From the Nov. 7, 1958 edition of the Gazette:

“We must be sending one of these things to everybody in the country, right on up to the President,” said the luckless member of the Edgartown Police Benevolent Association who was in charge of licking the 500 envelopes containing requests for support of the annual Halloween party.

Come to think of it, said Chief F. Hudson Worden, there was a letter and an envelope left over, so why not send one to the President? And they did, more to introduce some levity into the monotony of sending out the letters than for any serious intent.

“I never dreamed that I would hear from the White House,” the chief said this week, displaying a letter written on the starkly simple letterhead of the President’s office.

“Thank you for your letter to the President,” it said, “telling him about the Halloween party being planned by the Edgartown Police Benevolent Association for the children in your community. “The President wishes very much that he could do as you ask. However, he has received such an overwhelming number of similar requests that it is not possible to comply with them. I am indeed sorry but am sure you will understand.

“Sincerely, yours

“Wilton B. Persons.”

The chief did understand, indeed and would like the President to know that the party was a grand success anyway. There were refreshments and favors for every child, and the older children danced during the evening to the music of the El Dorados.

The costume judging was the distinct success it has proven to be at the four previous Halloween parties sponsored by the organization.

The winner of the twenty-five silver dollars, the first prize for the most original costume, was won by Hayden Wannamaker, son of Mr. and Mrs. Alfred Wannamaker. Hayden, a third grader, made his appearance as a particularly grizzly cave man, covered in oddments of fugitive furs.

A Bo Peep, who turned out to be Cathy Convery, daughter of Mr. and Mrs. Robert E. Convey, won the second prize of fifteen silver dollars.

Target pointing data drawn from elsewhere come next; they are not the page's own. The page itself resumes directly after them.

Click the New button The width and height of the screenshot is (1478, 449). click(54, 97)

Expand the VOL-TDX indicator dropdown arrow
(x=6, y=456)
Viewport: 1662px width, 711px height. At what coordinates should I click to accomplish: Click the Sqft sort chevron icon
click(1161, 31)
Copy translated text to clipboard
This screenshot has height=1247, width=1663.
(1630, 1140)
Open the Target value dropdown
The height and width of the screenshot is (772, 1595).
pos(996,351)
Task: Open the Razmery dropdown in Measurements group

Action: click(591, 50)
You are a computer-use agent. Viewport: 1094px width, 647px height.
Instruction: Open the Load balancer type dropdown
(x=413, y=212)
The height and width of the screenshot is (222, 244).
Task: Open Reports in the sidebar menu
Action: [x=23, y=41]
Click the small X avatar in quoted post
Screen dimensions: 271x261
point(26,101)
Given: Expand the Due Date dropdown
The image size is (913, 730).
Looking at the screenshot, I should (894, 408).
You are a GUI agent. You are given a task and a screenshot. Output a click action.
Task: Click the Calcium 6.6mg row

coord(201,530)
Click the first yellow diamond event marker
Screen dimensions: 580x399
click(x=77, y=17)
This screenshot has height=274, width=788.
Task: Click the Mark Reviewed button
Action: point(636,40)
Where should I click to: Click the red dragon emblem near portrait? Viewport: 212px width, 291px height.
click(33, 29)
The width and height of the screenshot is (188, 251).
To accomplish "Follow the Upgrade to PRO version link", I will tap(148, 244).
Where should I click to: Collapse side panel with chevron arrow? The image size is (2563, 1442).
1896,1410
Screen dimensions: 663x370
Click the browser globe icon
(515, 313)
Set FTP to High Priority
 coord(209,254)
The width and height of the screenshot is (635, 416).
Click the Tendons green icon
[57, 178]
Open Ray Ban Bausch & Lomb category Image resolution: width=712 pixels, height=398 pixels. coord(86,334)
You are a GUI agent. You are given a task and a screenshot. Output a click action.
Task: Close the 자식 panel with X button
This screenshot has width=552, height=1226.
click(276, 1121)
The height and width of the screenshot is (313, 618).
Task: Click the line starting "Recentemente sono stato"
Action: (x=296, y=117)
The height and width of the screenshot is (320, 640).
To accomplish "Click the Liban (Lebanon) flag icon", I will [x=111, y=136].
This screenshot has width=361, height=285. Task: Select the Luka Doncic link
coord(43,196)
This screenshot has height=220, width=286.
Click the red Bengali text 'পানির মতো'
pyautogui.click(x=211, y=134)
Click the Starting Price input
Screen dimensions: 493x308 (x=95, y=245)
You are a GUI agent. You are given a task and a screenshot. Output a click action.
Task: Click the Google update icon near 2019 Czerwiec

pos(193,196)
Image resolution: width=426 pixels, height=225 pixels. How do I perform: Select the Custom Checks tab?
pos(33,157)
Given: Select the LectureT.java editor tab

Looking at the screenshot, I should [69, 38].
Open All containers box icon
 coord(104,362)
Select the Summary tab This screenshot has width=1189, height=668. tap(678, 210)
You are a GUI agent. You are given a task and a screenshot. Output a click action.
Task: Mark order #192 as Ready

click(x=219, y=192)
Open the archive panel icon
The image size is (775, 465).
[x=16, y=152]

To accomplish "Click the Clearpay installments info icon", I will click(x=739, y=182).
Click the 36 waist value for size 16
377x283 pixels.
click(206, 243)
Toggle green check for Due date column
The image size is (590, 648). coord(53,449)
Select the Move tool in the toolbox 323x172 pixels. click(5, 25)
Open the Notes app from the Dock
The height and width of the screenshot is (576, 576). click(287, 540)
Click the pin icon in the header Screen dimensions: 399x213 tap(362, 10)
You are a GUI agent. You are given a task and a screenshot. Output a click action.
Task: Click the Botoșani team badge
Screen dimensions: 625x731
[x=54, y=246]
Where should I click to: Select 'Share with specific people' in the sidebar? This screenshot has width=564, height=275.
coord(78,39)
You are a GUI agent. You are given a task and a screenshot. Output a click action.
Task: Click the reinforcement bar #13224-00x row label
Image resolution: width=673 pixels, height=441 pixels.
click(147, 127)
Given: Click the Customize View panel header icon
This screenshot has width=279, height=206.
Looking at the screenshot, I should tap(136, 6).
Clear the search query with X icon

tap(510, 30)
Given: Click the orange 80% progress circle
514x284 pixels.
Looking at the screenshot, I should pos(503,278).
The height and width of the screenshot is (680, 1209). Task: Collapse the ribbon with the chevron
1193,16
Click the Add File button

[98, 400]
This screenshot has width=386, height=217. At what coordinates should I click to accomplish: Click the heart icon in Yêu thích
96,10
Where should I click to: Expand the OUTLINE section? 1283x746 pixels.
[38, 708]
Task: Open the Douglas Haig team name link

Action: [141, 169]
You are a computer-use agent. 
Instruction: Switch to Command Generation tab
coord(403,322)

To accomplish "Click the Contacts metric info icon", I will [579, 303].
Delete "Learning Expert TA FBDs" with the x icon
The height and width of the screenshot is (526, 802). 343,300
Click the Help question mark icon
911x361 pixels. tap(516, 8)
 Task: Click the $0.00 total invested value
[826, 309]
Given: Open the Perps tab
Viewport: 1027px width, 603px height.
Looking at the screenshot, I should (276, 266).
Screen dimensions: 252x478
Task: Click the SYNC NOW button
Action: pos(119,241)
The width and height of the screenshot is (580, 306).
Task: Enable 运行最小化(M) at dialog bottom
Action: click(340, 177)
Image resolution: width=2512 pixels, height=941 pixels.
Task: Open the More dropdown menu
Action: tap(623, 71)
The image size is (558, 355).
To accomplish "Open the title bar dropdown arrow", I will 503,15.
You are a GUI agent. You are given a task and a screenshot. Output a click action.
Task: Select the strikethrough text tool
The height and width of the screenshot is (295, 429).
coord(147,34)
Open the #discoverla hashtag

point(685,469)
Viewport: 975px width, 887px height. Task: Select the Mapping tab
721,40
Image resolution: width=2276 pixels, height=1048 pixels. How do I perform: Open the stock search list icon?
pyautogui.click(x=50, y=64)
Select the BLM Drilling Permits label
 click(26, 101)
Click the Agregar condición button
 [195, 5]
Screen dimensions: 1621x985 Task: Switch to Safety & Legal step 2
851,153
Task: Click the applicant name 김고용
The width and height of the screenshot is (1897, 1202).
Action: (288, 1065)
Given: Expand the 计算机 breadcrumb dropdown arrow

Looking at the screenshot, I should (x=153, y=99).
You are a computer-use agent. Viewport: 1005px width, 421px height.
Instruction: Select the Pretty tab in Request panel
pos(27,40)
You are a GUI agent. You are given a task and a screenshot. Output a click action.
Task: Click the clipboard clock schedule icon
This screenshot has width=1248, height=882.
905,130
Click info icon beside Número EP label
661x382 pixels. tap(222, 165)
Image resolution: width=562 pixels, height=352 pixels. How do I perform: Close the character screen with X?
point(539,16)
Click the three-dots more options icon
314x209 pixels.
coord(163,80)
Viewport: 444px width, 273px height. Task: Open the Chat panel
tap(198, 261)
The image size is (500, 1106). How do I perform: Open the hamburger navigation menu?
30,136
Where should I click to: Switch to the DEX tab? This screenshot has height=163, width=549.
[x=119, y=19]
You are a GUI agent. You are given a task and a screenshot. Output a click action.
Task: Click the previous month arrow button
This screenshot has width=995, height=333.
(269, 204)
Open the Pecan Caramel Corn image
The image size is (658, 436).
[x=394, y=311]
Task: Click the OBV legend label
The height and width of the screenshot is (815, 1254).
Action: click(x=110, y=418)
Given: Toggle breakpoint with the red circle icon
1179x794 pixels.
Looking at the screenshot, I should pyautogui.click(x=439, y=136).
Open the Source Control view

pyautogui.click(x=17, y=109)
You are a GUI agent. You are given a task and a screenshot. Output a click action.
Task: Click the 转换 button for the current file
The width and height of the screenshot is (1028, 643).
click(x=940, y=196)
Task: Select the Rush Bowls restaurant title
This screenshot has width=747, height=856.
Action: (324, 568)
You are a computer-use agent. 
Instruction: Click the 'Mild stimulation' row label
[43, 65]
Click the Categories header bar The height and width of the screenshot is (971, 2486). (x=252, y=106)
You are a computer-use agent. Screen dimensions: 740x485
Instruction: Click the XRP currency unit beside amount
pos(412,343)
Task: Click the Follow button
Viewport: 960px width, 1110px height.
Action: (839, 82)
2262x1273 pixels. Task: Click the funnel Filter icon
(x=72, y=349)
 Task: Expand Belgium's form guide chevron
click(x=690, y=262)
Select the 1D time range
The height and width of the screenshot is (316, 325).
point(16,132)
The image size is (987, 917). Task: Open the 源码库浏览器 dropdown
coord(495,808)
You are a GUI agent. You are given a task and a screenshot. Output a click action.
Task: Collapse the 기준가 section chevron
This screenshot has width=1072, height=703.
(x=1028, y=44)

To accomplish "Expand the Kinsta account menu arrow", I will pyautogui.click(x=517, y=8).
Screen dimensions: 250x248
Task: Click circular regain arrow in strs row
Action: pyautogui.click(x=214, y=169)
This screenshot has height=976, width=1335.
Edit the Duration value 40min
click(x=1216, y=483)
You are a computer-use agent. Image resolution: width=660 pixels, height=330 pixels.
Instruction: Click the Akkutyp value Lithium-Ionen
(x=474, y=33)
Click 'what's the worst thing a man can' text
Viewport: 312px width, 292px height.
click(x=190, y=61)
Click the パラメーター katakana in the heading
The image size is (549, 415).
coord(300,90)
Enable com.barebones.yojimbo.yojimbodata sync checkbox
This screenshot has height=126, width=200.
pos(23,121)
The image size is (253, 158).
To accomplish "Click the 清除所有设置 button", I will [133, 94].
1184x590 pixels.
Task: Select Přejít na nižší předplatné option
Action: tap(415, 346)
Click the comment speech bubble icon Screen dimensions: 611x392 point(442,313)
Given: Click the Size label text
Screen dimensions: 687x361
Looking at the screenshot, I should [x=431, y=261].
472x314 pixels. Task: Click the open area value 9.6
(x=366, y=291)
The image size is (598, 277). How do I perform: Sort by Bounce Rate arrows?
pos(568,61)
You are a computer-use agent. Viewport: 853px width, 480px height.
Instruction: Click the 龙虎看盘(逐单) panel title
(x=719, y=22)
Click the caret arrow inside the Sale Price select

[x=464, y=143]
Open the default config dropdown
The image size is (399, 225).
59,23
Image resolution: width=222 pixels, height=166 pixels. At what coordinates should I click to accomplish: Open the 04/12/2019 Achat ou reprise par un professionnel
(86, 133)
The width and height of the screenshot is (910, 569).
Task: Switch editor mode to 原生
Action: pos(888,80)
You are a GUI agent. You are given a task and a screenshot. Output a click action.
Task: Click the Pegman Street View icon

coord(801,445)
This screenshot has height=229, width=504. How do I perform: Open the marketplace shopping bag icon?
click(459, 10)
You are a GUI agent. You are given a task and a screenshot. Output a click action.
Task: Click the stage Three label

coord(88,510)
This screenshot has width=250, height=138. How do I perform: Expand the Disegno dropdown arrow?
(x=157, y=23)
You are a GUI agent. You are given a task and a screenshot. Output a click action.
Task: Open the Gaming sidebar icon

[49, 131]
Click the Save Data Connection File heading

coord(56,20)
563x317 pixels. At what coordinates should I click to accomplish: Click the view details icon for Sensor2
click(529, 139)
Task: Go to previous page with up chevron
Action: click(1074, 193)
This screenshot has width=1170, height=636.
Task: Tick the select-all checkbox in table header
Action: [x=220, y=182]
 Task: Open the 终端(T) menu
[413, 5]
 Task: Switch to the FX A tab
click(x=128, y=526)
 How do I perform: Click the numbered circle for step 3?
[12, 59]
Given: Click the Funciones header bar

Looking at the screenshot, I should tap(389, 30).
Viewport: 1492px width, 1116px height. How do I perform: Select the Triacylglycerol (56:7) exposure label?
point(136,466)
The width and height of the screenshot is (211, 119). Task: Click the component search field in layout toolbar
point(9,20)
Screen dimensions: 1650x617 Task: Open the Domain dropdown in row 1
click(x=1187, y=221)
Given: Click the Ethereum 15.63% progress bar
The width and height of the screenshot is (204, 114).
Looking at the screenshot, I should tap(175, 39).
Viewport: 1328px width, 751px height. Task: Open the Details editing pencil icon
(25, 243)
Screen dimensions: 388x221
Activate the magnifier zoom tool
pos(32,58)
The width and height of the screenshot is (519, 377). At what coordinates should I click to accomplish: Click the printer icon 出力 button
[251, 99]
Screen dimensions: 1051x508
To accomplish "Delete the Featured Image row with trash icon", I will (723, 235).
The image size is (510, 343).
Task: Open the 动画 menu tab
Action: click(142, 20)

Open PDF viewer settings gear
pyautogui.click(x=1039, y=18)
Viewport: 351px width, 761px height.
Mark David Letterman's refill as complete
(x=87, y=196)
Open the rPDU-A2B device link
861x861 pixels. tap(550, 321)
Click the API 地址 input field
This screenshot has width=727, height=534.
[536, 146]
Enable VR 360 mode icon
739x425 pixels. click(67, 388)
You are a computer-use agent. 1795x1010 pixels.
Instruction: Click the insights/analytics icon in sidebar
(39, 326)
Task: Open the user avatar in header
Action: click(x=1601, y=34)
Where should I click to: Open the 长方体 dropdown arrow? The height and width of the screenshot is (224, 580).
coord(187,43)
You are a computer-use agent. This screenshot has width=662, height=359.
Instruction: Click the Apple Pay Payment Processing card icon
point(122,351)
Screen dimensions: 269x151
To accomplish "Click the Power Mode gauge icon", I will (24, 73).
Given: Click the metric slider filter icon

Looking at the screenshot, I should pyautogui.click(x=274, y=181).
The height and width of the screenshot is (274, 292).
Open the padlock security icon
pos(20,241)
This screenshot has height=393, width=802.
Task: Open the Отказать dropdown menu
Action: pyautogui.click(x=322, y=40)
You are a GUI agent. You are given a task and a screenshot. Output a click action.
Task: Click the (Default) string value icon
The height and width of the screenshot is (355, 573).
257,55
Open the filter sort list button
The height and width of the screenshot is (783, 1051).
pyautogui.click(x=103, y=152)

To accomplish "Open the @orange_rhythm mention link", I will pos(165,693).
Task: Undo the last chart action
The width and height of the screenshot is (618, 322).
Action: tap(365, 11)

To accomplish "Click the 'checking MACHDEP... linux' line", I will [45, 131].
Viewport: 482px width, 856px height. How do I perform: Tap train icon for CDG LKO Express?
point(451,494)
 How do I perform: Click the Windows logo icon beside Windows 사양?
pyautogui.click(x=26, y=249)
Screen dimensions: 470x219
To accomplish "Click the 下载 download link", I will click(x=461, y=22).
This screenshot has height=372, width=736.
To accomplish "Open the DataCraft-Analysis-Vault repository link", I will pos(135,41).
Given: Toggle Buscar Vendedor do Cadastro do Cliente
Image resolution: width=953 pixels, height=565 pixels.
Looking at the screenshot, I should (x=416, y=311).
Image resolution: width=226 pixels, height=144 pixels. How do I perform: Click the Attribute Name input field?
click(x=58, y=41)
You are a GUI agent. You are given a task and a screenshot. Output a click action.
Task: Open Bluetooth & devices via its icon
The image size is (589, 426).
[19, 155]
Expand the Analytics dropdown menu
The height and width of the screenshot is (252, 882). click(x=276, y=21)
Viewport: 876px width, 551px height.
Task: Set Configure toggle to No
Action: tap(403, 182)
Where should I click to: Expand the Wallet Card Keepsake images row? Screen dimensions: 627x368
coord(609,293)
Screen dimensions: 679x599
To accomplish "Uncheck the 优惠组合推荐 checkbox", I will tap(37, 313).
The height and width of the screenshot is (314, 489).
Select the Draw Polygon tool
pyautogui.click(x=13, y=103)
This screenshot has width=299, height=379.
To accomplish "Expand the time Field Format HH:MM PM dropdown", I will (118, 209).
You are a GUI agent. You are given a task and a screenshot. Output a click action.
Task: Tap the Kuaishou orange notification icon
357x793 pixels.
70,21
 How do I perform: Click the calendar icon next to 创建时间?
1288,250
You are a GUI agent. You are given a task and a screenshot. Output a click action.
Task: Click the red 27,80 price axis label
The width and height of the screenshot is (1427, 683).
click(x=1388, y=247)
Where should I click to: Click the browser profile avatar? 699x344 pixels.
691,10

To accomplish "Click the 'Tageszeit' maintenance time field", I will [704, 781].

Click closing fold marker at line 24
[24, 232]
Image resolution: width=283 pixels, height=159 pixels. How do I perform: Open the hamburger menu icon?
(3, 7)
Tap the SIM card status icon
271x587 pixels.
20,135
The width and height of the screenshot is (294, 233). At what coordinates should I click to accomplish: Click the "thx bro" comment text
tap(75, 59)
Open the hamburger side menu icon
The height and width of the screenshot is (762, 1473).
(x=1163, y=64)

In times gone by, few attics of the Vineyard were without some copies of the journal called The Friend, edited and published at Honolulu by the seaman’s chaplain, Rev. Samuel C. Damon. No whaleship returned from the Pacific voyages without The Friend on board.

One issue long preserved on the Vineyard is that of Sept. 24, 1844, containing this notice:

“To Whom It May Concern: If Mr. Herman Melville, formerly officer on board Am. W. S. Acushnet, is in this part of the world, and will call upon the seaman’s chaplain, he may find several letters directed to this address.”

Herman Melville had been no officer on the whaleship Acushnet, but a foremast hand, and as of that date he was on his way home, fresh from adventure in the valley of Typee, and his mind perhaps already groping toward a masterpiece of the world’s literature. No one can say whether he ever got his Pacific mail.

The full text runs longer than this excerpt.